### Entries supplied

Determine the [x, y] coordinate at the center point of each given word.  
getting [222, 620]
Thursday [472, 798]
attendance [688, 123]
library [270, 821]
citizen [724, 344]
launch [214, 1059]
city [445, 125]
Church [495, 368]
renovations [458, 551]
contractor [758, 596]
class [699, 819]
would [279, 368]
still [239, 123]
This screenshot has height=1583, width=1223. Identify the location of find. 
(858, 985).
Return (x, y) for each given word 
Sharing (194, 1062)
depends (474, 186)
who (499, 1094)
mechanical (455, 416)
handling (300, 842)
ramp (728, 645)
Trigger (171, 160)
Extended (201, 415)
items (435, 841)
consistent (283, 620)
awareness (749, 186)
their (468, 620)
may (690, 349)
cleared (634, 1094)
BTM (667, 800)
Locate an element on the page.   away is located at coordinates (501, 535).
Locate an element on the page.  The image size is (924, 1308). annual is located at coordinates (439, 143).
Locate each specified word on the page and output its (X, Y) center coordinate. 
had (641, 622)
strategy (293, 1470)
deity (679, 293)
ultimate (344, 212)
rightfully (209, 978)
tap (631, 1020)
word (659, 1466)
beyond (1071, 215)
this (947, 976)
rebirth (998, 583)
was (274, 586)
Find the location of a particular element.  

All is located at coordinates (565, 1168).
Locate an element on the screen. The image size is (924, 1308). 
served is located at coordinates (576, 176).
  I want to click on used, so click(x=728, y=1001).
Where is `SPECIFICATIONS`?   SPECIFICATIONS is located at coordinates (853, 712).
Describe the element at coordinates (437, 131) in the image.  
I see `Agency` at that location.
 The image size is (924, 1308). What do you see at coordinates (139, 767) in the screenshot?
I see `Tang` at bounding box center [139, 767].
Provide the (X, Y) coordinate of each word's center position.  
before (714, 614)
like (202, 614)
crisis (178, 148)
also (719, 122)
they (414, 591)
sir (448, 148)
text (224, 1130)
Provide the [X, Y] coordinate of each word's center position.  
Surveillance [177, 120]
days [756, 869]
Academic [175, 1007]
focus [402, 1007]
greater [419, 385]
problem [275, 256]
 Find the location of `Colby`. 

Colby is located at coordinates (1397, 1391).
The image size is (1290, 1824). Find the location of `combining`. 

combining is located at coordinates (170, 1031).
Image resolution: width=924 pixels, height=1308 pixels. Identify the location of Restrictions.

######

Task objective: Recast the listing, from the line that contains "library [270, 821]" up to and including the line that contains "coordinates (439, 143).", as a Markdown table with the columns Row and Line. Number each line in order and leave out any blank lines.

Answer to the task:
| Row | Line |
|---|---|
| 1 | library [270, 821] |
| 2 | citizen [724, 344] |
| 3 | launch [214, 1059] |
| 4 | city [445, 125] |
| 5 | Church [495, 368] |
| 6 | renovations [458, 551] |
| 7 | contractor [758, 596] |
| 8 | class [699, 819] |
| 9 | would [279, 368] |
| 10 | still [239, 123] |
| 11 | This screenshot has height=1583, width=1223. Identify the location of find.  |
| 12 | (858, 985). |
| 13 | Return (x, y) for each given word  |
| 14 | Sharing (194, 1062) |
| 15 | depends (474, 186) |
| 16 | who (499, 1094) |
| 17 | mechanical (455, 416) |
| 18 | handling (300, 842) |
| 19 | ramp (728, 645) |
| 20 | Trigger (171, 160) |
| 21 | Extended (201, 415) |
| 22 | items (435, 841) |
| 23 | consistent (283, 620) |
| 24 | awareness (749, 186) |
| 25 | their (468, 620) |
| 26 | may (690, 349) |
| 27 | cleared (634, 1094) |
| 28 | BTM (667, 800) |
| 29 | Locate an element on the page.   away is located at coordinates (501, 535). |
| 30 | Locate an element on the page.  The image size is (924, 1308). annual is located at coordinates (439, 143). |